Wednesday, April 10, 2013

Michelangelo Antonioni: Zabriskie Point (Take II)

In Zabriskie Point (1970), Antonioni gives a sort of take (or double-take) on 

1) what's going on in the USA at the time; and 
2) how things change with time as new technologies and modes of exchange are injected into our daily lives. 

Some of this overlaps with his Italian-location films such as Il Grido / The Cry (1957) and Il deserto rosso / Red Desert (1964-1965). Some details are peculiar to American culture.

Many things are going on in Zabriskie Point, albeit often at what seems like a slow pace. Development, for instance. Rod Taylor (The Time Machine, 1960; The Birds, 1963) plays a quintessentially aggressive real estate developer, pushing out into the desert with "Sunny Dunes," a place to "get away from it all" -- despite issues of water shortages and general ecological impact. This development thread may be the most important thrust of the movie and remains completely relevant in the 21st century.
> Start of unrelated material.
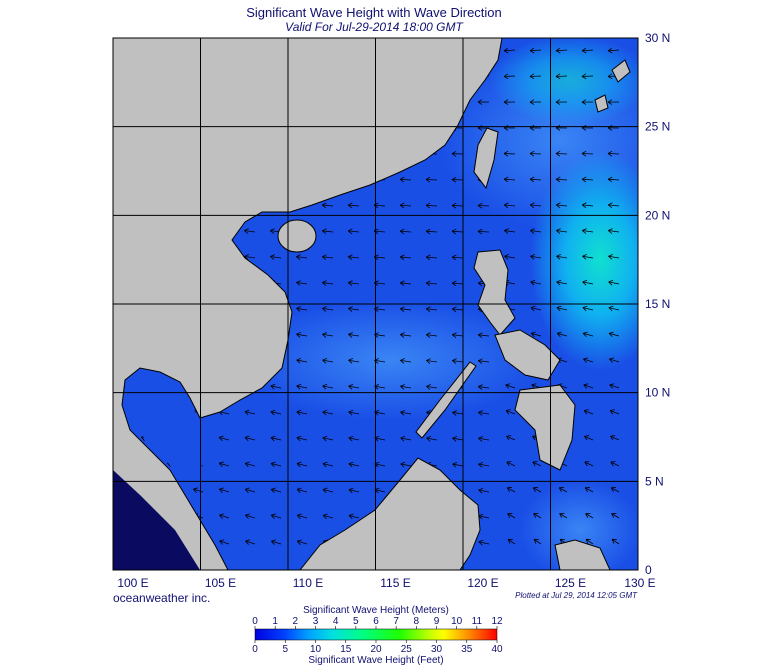 The image size is (775, 670). Describe the element at coordinates (658, 127) in the screenshot. I see `latitude-label: 25 N` at that location.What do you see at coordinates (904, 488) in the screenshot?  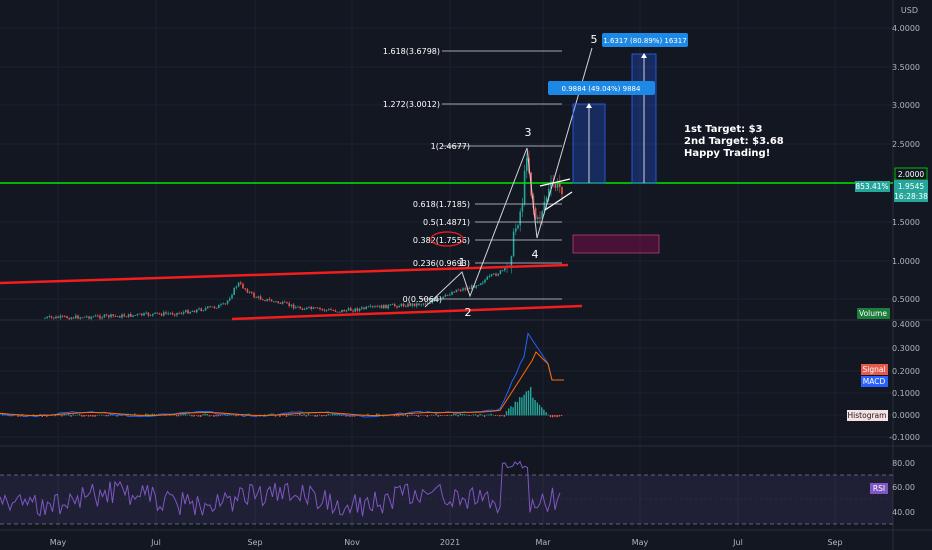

More specific to the latter 1960s and early 1970s, there are in Zabriskie Point organized upheavals on college campuses. These include the twin thrusts of Black Power and development of counterculture alternatives to "dominant paradigms."  The students are, for the most part, knowledgeable about what's going on with the Establishment, about civil rights and the then ongoing US-Vietnam War. We see some of this from time to time now (compare the recent Occupy Wall Street movement, and the highly organized Act Up campaigns), but there's nothing quite like eliminating the Draft and opening up voting to 18-21 year old citizens to take the air out of resistance to War and the Establishment in general. 

In the last post, I mentioned Antonioni's taking notice of the timeless gun obsession element of American culture, and there's more to express about this, but for now, it's worth noting another more time-specific element: letting it all hang out in small communes and collectives, with hippies, be-ins and that kind of stuff. Antonioni sure seems to sympathize with Daria (Daria Halprin) as she questions the Establishment status quo and wonders around on the road from LA to Phoenix. There are scenes involving her that remind one of Hair: The American Tribal Love-Rock Musical (1967-1968), Jesus Christ Superstar (1970) and similar types of countercultural outpourings that even now seem to make a lot of people nervous.

Today's Rune: Signals.    

1 comment:

Charles Gramlich said...

Something about that top picture flashed me back to the show, "The Mod Squad."